• REQUIREMENTS:
Copy out the records word for word, from the start through the line that contains "tap(305, 79)", including that line.

------------

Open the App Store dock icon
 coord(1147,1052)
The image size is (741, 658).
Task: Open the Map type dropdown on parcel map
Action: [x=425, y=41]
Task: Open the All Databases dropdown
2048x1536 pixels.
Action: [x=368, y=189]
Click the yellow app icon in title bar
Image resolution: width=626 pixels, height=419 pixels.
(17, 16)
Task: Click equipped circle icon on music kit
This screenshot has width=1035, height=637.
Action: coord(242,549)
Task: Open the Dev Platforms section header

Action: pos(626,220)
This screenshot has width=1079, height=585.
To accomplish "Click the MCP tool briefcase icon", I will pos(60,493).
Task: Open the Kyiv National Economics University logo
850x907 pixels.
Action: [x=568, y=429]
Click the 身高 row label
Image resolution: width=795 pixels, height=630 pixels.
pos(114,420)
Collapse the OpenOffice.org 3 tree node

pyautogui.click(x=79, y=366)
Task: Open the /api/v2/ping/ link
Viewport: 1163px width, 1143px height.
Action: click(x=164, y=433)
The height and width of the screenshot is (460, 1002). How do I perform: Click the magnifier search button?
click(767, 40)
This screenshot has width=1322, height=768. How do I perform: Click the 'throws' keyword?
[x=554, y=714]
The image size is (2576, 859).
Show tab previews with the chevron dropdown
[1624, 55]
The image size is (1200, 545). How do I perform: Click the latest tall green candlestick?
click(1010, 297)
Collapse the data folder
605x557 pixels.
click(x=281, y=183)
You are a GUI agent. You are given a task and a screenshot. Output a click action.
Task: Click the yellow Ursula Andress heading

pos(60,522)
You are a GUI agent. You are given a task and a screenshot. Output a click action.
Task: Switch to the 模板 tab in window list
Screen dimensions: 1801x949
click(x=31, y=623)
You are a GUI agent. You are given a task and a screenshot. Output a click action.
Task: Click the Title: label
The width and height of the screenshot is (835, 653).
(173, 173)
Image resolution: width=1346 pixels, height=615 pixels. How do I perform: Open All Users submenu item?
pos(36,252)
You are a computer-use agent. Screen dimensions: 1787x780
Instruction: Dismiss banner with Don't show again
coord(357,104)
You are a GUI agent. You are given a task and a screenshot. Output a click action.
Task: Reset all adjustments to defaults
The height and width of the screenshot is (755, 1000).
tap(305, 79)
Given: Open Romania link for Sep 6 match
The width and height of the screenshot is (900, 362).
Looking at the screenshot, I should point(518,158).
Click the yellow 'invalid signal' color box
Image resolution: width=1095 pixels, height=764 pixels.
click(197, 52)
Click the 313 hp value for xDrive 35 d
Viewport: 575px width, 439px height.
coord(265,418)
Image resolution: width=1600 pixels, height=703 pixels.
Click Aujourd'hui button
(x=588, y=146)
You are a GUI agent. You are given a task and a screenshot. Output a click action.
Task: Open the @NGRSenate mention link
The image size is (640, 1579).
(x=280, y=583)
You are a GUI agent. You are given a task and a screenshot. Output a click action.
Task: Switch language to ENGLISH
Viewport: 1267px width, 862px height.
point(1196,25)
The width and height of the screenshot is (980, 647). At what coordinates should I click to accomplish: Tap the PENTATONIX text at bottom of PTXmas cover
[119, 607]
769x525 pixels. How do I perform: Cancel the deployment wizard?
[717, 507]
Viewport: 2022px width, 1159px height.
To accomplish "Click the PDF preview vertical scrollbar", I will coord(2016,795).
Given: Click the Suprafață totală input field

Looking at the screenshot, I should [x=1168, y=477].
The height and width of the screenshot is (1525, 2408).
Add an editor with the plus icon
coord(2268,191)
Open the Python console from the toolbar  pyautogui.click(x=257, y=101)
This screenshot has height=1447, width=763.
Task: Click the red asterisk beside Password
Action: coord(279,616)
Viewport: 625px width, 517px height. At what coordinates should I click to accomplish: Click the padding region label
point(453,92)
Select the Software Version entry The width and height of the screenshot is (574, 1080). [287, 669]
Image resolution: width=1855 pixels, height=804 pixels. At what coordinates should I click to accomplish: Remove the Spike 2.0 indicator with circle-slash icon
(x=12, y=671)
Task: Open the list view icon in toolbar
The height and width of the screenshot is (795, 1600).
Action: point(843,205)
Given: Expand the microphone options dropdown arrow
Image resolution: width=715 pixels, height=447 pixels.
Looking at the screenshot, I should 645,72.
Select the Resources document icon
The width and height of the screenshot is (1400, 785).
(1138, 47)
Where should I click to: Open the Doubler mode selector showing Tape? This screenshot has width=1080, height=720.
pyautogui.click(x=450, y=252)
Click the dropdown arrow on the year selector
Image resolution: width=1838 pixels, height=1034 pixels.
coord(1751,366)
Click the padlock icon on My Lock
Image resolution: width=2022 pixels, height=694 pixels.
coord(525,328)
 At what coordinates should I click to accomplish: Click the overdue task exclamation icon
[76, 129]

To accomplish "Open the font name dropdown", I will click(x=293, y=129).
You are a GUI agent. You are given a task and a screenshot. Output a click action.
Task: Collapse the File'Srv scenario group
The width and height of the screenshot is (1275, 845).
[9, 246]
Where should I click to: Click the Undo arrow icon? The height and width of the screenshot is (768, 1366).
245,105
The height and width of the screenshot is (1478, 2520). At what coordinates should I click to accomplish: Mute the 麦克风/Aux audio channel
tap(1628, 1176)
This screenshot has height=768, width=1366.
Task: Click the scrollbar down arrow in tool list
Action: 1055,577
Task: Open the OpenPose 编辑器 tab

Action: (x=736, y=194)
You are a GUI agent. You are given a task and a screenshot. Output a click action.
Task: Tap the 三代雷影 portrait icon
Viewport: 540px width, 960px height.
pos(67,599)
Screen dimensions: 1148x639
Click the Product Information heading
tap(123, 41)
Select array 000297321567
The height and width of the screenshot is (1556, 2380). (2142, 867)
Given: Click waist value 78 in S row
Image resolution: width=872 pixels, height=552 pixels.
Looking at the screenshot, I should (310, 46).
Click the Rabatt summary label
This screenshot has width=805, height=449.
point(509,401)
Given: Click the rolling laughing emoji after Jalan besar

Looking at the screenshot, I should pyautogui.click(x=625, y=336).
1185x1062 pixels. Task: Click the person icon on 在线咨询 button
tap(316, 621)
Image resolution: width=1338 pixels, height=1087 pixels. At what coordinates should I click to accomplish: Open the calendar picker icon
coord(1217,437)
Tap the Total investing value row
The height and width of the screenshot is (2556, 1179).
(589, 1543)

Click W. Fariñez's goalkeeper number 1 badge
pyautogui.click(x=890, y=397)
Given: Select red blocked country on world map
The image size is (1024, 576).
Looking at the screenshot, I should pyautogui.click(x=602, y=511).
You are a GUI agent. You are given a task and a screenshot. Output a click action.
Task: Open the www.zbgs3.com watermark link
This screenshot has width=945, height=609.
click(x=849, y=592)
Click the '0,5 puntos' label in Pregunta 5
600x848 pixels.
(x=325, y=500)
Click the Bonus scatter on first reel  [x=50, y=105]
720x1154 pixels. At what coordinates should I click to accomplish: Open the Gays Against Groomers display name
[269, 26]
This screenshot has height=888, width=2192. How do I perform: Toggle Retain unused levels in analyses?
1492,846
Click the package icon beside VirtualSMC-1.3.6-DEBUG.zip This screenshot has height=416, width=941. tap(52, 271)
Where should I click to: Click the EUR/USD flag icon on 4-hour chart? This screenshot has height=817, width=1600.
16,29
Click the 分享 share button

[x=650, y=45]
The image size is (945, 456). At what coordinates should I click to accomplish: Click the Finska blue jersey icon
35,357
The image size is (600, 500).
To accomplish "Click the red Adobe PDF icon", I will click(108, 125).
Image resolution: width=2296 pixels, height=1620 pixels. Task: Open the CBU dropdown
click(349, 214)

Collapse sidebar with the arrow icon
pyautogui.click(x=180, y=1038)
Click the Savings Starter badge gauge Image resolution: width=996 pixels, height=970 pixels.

------------

• OUTPUT FOR THIS TASK:
Open the App Store dock icon
 coord(1147,1052)
The image size is (741, 658).
Task: Open the Map type dropdown on parcel map
Action: [x=425, y=41]
Task: Open the All Databases dropdown
2048x1536 pixels.
Action: [x=368, y=189]
Click the yellow app icon in title bar
Image resolution: width=626 pixels, height=419 pixels.
(17, 16)
Task: Click equipped circle icon on music kit
This screenshot has width=1035, height=637.
Action: coord(242,549)
Task: Open the Dev Platforms section header

Action: pos(626,220)
This screenshot has width=1079, height=585.
To accomplish "Click the MCP tool briefcase icon", I will pos(60,493).
Task: Open the Kyiv National Economics University logo
850x907 pixels.
Action: [x=568, y=429]
Click the 身高 row label
Image resolution: width=795 pixels, height=630 pixels.
pos(114,420)
Collapse the OpenOffice.org 3 tree node

pyautogui.click(x=79, y=366)
Task: Open the /api/v2/ping/ link
Viewport: 1163px width, 1143px height.
Action: click(x=164, y=433)
The height and width of the screenshot is (460, 1002). How do I perform: Click the magnifier search button?
click(767, 40)
This screenshot has width=1322, height=768. How do I perform: Click the 'throws' keyword?
[x=554, y=714]
The image size is (2576, 859).
Show tab previews with the chevron dropdown
[1624, 55]
The image size is (1200, 545). How do I perform: Click the latest tall green candlestick?
click(1010, 297)
Collapse the data folder
605x557 pixels.
click(x=281, y=183)
You are a GUI agent. You are given a task and a screenshot. Output a click action.
Task: Click the yellow Ursula Andress heading

pos(60,522)
You are a GUI agent. You are given a task and a screenshot. Output a click action.
Task: Switch to the 模板 tab in window list
Screen dimensions: 1801x949
click(x=31, y=623)
You are a GUI agent. You are given a task and a screenshot. Output a click action.
Task: Click the Title: label
The width and height of the screenshot is (835, 653).
(173, 173)
Image resolution: width=1346 pixels, height=615 pixels. How do I perform: Open All Users submenu item?
pos(36,252)
You are a computer-use agent. Screen dimensions: 1787x780
Instruction: Dismiss banner with Don't show again
coord(357,104)
You are a GUI agent. You are given a task and a screenshot. Output a click action.
Task: Reset all adjustments to defaults
The height and width of the screenshot is (755, 1000).
tap(305, 79)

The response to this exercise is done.